Ruangan tempat Seruni berada hanyalah ruangan seukuran kamar dengan satu sofa lama yang ditaruh di tengahnya. Ada meja kecil setinggi lutut orang dewasa dengan taplak hijau di atasnya. Tidak ada apapun yang dihidangkan di atas meja karena hari itu bukan hari Seruni mendapat makan. Jadilah dia hanya molor-moloran di ruangannya. Di ruang dengan semua jendela yang tertutup. Bahkan kunci ruangan hanya ada satu yang selalu dibawa tuannya kemanapun. Seruni benar-benar terisolasi dari dunia luar.

Biar begitu, ada bocah manusia kecil berumur 5 tahun yang seringkali mengintip ruangan tempat Seruni berada melalui lubang kunci. Dia adalah anak tuannya. Tingginya tak lebih dari lutut Seruni, rambutnya hitam selebat lidi, matanya hitam besar penuh keteduhan, giginya kecil berbaris yang sudah mulai ompong di bagian taring kiri atas. Seruni bisa menduga tuannya belum sadar dengan ompong anaknya karena sibuk mengurus usaha jual-beli emas miliknya.

Itu mungkin juga karena tuannya memberi tumbal spesial akhir-akhir ini.

Beberapa waktu lalu, Seruni tidak bisa mengingatnya karena dia tidak paham dengan waktu, Seruni berkata pada tuannya jika dia sangat menyukai bocah lelakinya. Kontan itu membuat tuannya menangis tersendu. Pertama kalinya sejak 50 tahun Seruni melayani keluarga tuannya, dia melihat tuannya bersujud memohon Seruni untuk tidak mengambil anak satu-satunya itu. Tuannya memohon dengan putus asa, meski ditolak Seruni mentah-mentah.
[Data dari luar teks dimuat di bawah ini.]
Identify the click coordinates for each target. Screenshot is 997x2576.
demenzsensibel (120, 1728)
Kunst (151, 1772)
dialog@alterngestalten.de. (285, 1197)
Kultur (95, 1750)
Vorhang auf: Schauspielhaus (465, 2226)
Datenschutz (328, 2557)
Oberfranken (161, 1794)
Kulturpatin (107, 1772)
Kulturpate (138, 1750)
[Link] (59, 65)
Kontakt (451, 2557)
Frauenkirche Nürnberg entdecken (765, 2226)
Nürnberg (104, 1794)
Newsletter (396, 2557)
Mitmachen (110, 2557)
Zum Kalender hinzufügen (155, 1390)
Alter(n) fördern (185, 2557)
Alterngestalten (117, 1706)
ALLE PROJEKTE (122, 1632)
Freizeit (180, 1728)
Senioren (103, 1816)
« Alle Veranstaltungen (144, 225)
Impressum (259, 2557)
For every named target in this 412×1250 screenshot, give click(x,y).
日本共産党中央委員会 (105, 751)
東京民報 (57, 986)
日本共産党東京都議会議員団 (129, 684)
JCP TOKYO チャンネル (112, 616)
Seruni tidak paham dengan konsep kekeluargaan manusia. Hanya karena keluar dari rahim yang sama lalu terikat satu sama lain sampai meninggal. Seruni tidak paham dan tidak terlalu ingin memahami. Dia hanya suka pada bocah lelaki tuannya. Itu saja! Itu sebab Seruni tidak habis pikir pada tuannya yang sudah memberikan tumbal puluhan orang bisa begitu kalut saat Seruni meminta anaknya.

Tuannya menghubungi seorang dukun untuk mengusir Seruni pergi. Lagi-lagi Seruni tidak paham. Seorang manusia berbau kemenyan murahan berusaha mengusir pemilik nama Arba' Aldhahab, alias Iblis Putih, alias Penyihir Teluk Naniwa, alias Haegil, alias Yakshashuta, alias Seruni, alias Belghamsastar, alias Rara Saketih dari Alas Jayagiri. Dia yang tidak terlalu paham dengan akal tuannya berakhir memakan si dukun gadungan. Dukun gadungan berakhir gila.

Tuannya menghubungi seorang kiai dari Jawa Timur. Kiai tersebut dibawa ke rumah tuannya, dijamu super mewah melebihi cara tuannya menjamu Seruni. Seruni sedikit kepayahan menangani kiai tersebut. Pada akhirnya dia berpura-pura menyerah dengan bersembunyi dari penglihatan semua orang, bersembunyi di aliran darah si kiyai. Tuannya yang mengira berhasil menyingkirkan Seruni merasa senang. Kemudian dia memberikan beberapa perhiasan emas yang ia ambil langsung dari belasan toko emas yang sangat terkenal setanah Jawa dan Sumatra. Setelah basa-basi yang penuh kemunafikkan, si kiai menerima pemberiannya dengan pura-pura sungkan. Tuannya tidak tahu, jika saat itu Seruni mengikuti si kiai sampai ke keluarganya di Jawa Timur. Kemudian dengan sedikit gertakan akan mengusik istrinya yang hamil besar, si kiai menyerah. Seruni benar-benar tidak paham dengan konsep kekeluargaan para manusia.

Dengan begitu Seruni kembali ke ruangan 3 m x 3m tempat tuannya berada.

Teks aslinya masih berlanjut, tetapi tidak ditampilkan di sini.